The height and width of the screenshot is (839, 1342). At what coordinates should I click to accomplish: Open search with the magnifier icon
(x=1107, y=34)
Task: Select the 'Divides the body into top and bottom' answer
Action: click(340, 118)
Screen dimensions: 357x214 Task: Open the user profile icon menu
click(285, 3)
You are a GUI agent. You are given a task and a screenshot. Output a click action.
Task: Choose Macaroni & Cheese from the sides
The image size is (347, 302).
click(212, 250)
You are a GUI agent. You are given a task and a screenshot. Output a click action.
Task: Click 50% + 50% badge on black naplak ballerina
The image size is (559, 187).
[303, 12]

_ _ _

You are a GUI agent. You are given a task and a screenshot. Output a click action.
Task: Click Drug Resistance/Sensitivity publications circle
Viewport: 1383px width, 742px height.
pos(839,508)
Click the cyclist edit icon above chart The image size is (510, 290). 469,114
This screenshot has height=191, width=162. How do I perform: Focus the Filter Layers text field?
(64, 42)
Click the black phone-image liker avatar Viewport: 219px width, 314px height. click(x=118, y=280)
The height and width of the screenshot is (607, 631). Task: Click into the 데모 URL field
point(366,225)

_ _ _

▶ **Task**
Using the records above, write out exactly the lines between the one holding "The height and width of the screenshot is (839, 1342)." and the one holding "Task: Choose Macaroni & Cheese from the sides", inclusive; leave everything else out.

▶ **Expected output**
The height and width of the screenshot is (839, 1342). At what coordinates should I click to accomplish: Open search with the magnifier icon
(x=1107, y=34)
Task: Select the 'Divides the body into top and bottom' answer
Action: click(340, 118)
Screen dimensions: 357x214 Task: Open the user profile icon menu
click(285, 3)
You are a GUI agent. You are given a task and a screenshot. Output a click action.
Task: Choose Macaroni & Cheese from the sides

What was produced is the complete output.